___ DATA FOR THE TASK

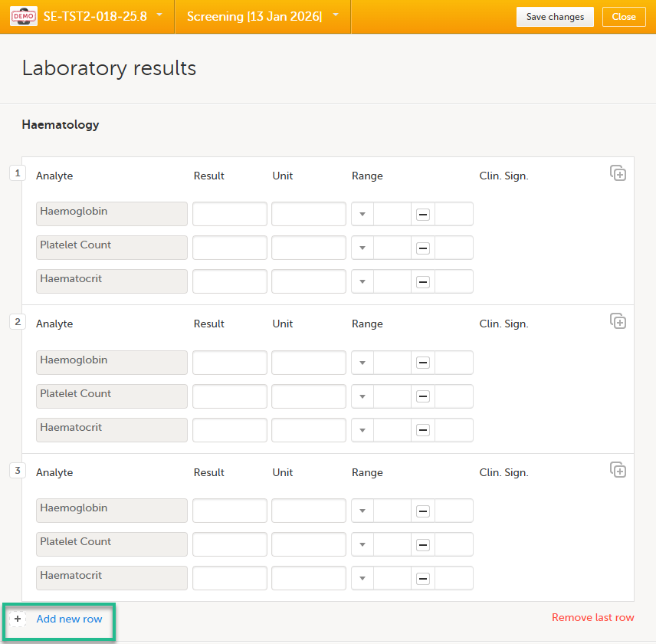Click minus icon in row 1 Haemoglobin range

422,215
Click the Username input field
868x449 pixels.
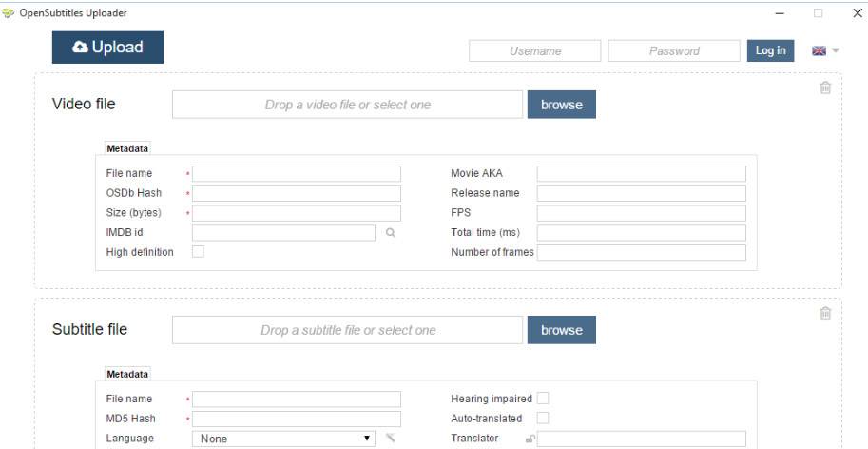coord(535,51)
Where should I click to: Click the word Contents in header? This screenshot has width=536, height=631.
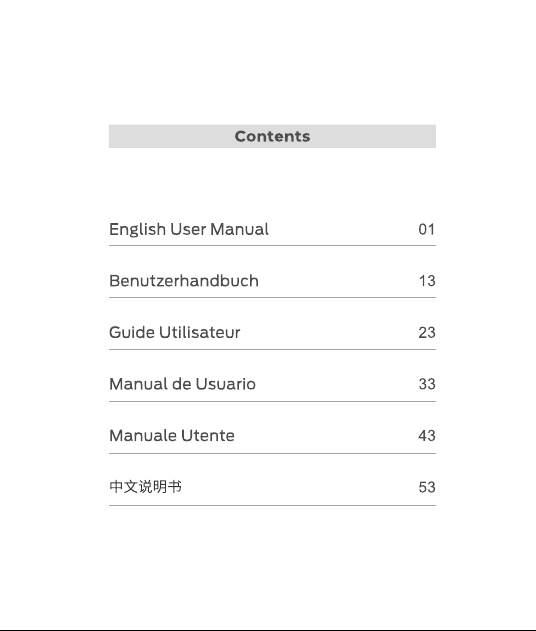[272, 136]
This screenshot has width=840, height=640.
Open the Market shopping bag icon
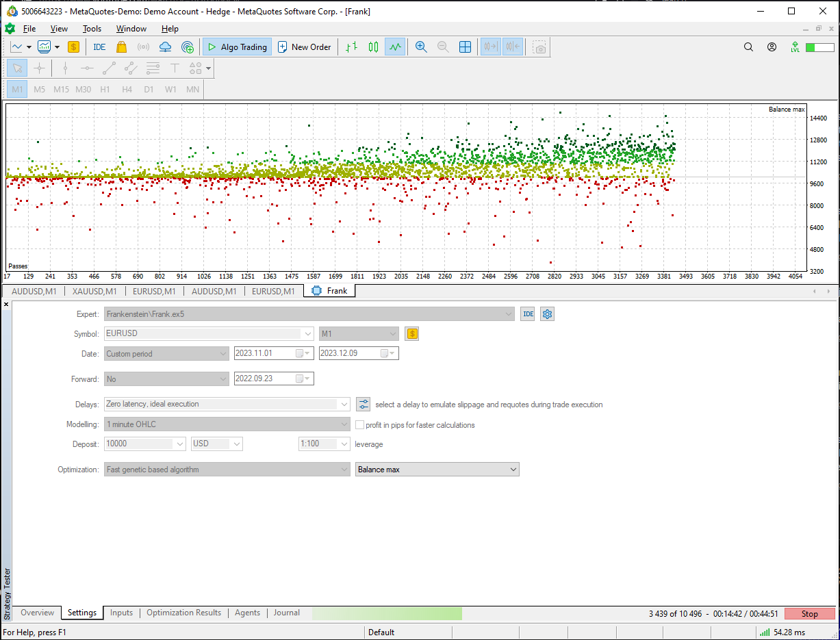point(121,47)
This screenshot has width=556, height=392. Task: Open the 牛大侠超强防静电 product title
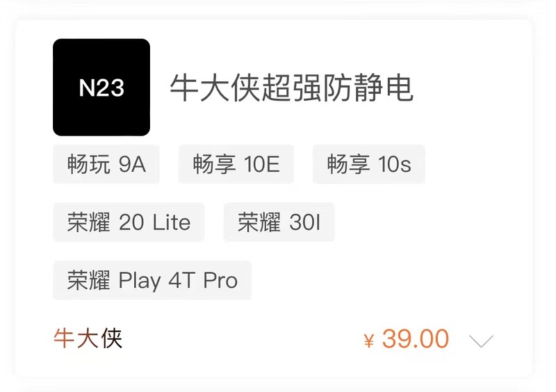292,88
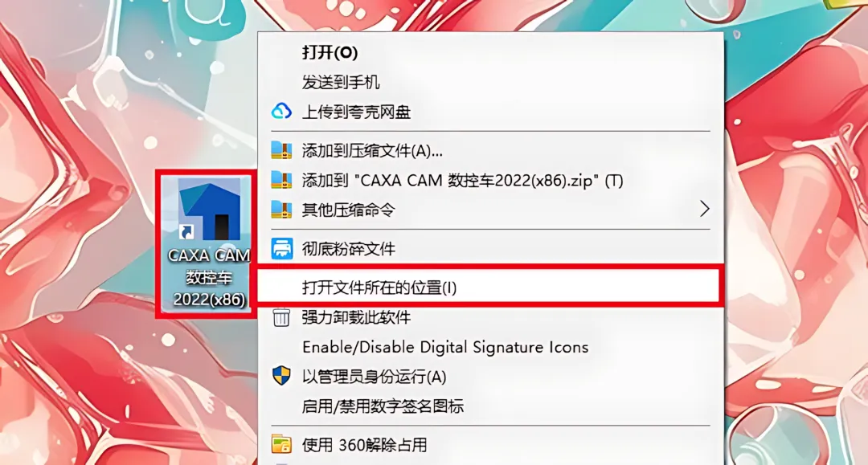Select 以管理员身份运行(A) text
Viewport: 868px width, 465px height.
[x=375, y=377]
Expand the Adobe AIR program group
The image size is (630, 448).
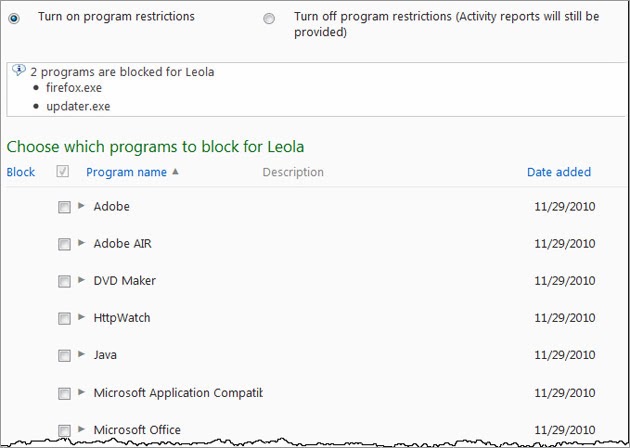tap(81, 243)
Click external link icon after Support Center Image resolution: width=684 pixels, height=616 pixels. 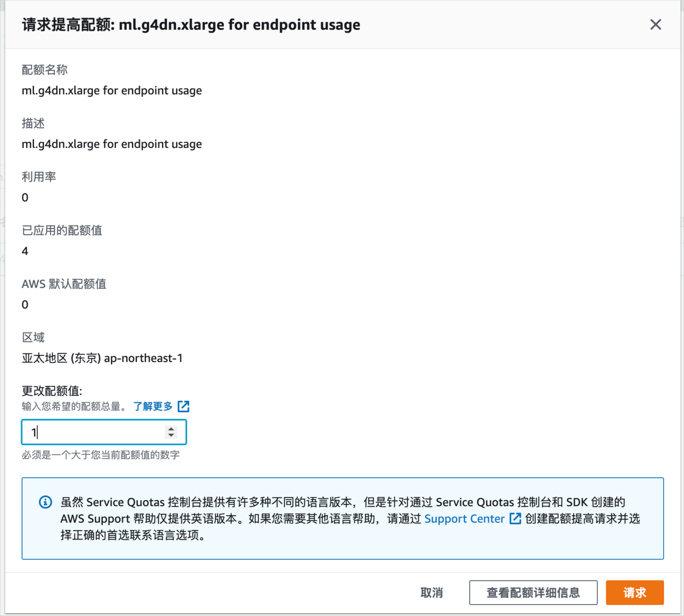[x=516, y=518]
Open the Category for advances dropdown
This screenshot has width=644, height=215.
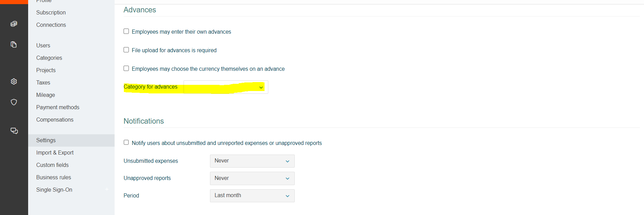(x=225, y=87)
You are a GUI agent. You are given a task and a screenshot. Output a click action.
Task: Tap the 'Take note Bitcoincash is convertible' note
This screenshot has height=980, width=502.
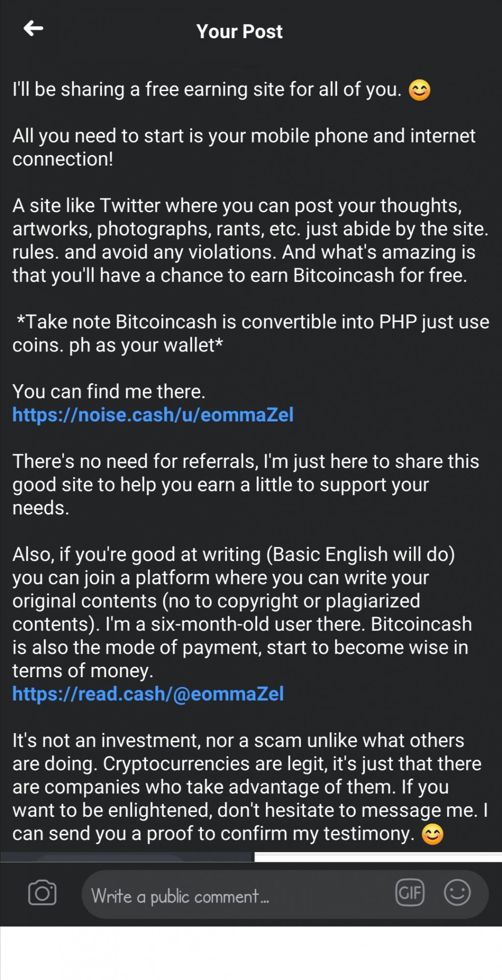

______

Set down the lines from the one containing "This screenshot has width=644, height=215." through the last line of the records above, both included, exactly as they appear and with no other text. Pictures should not be set down.

◆ ANSWER TO THIS PROBLEM:
This screenshot has width=644, height=215.
(x=225, y=87)
You are a GUI agent. You are given a task and a screenshot. Output a click action.
Task: Tap the 'Take note Bitcoincash is convertible' note
This screenshot has height=980, width=502.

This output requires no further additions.